◆ **TASK**
Exactly transcribe the span of lines from the one containing "Task: Activate Cloud Shell terminal icon" through the final line of the entries, inclusive, and nothing outside it. Exclude the pictures.

◆ **RECORDS FOR THE TASK**
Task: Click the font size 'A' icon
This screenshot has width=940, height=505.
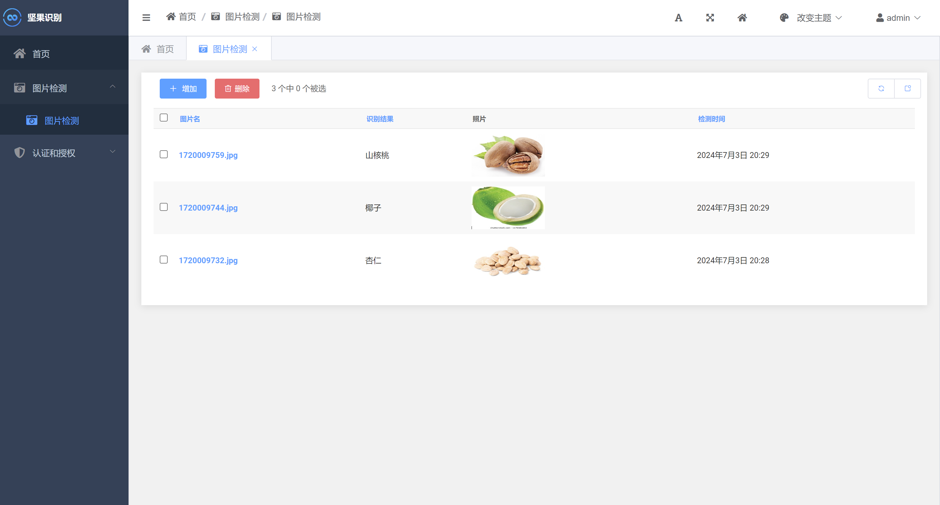Action: coord(678,18)
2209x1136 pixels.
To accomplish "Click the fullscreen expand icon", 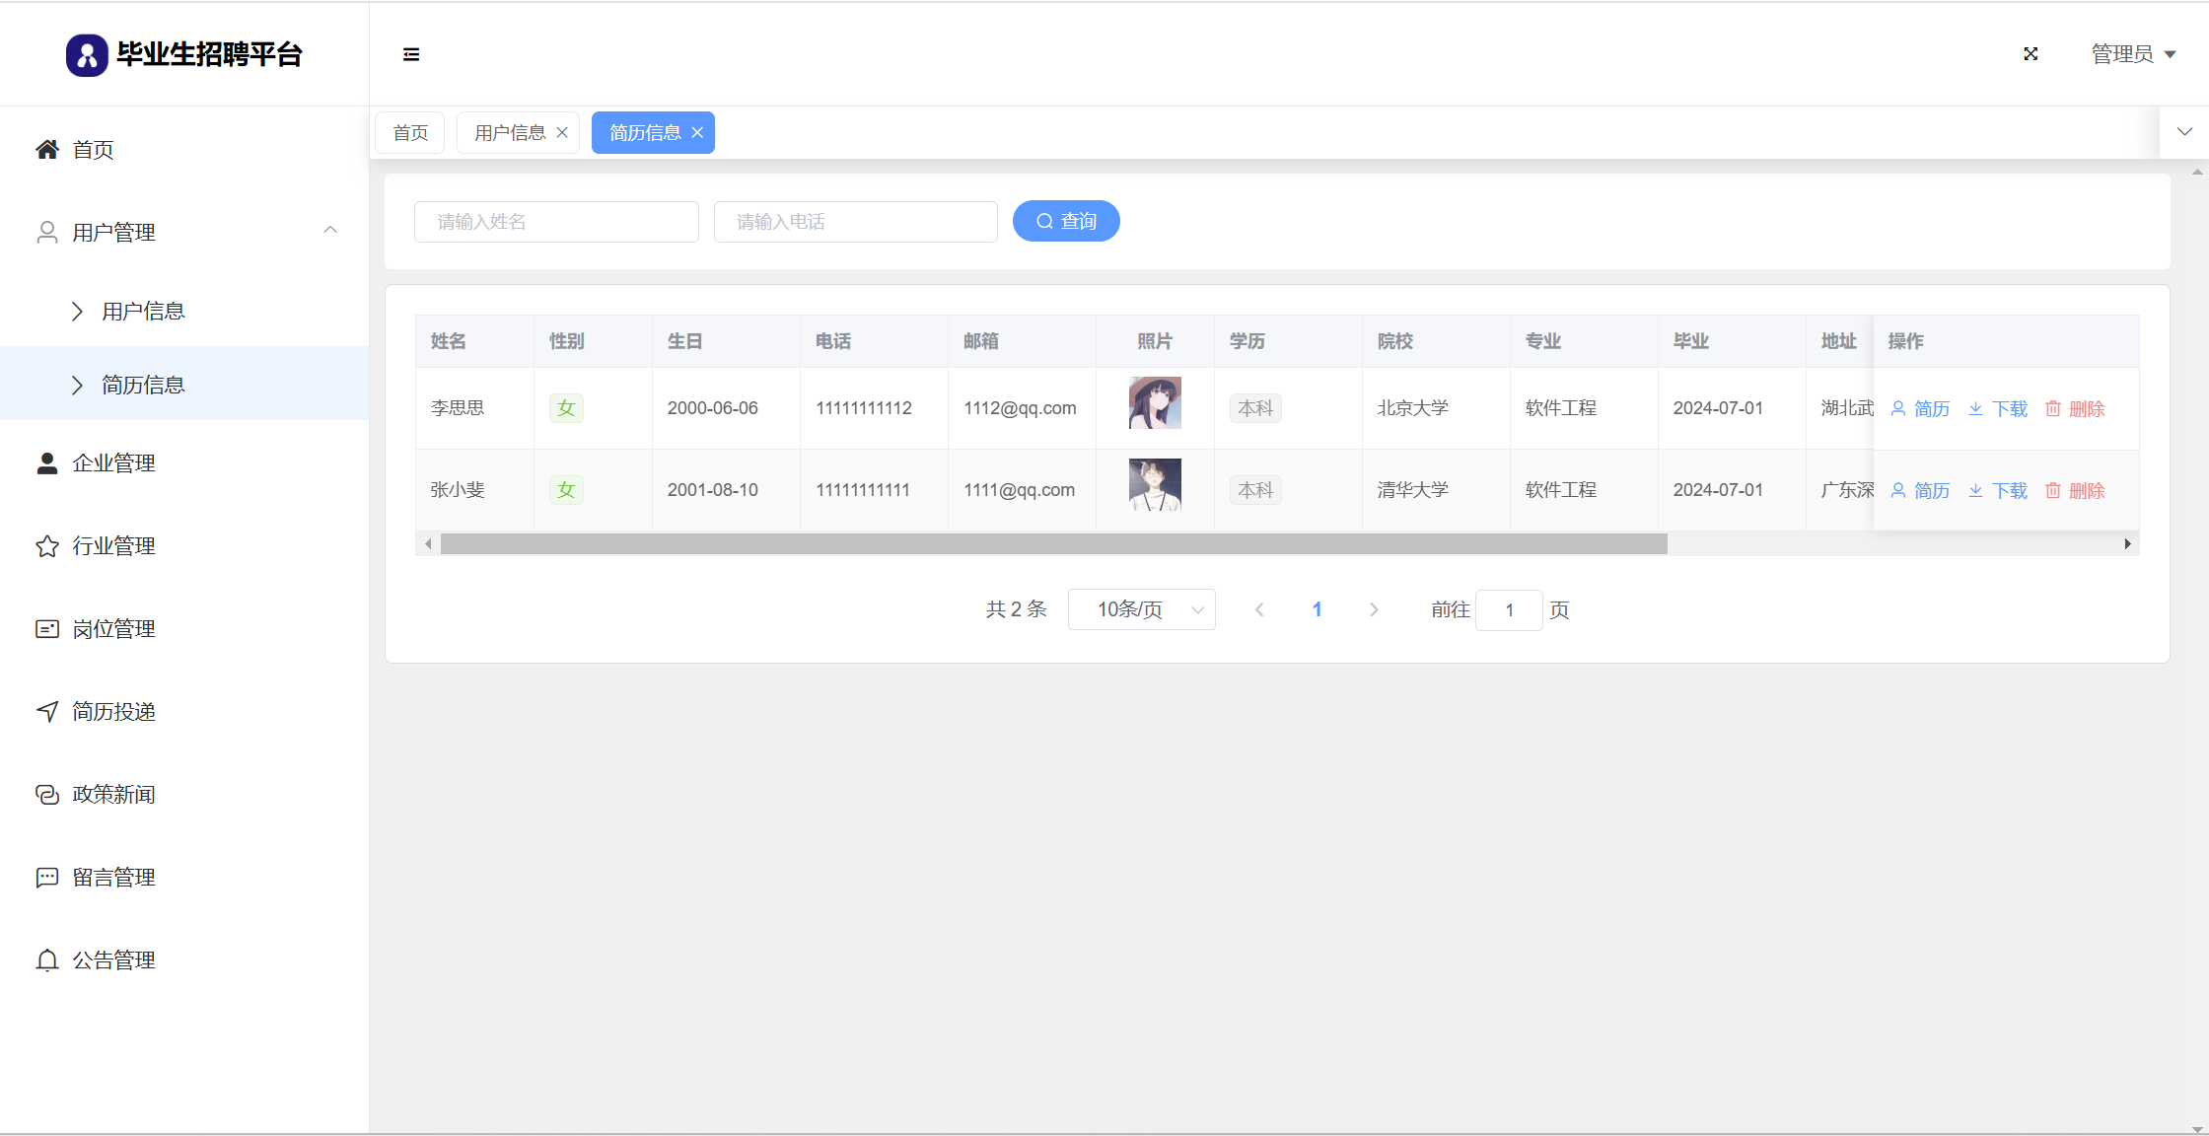I will tap(2031, 54).
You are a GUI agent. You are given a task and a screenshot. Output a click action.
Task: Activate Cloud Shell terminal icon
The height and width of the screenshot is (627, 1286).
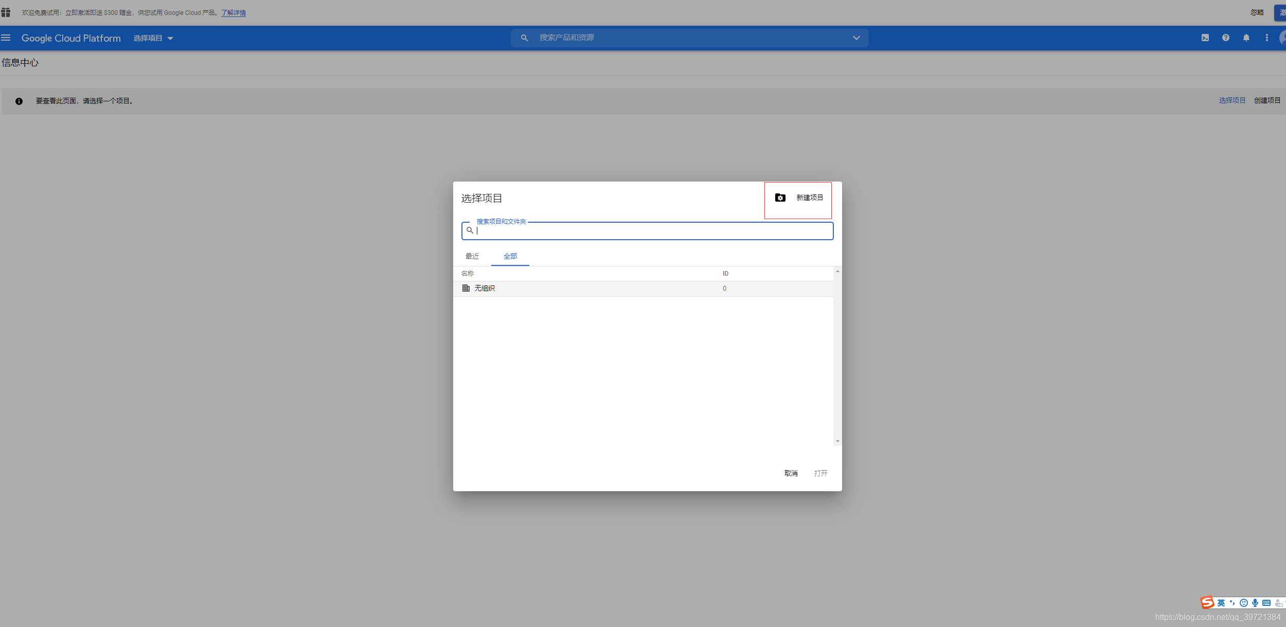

◆ **YOUR RESPONSE**
Task: Activate Cloud Shell terminal icon
The height and width of the screenshot is (627, 1286).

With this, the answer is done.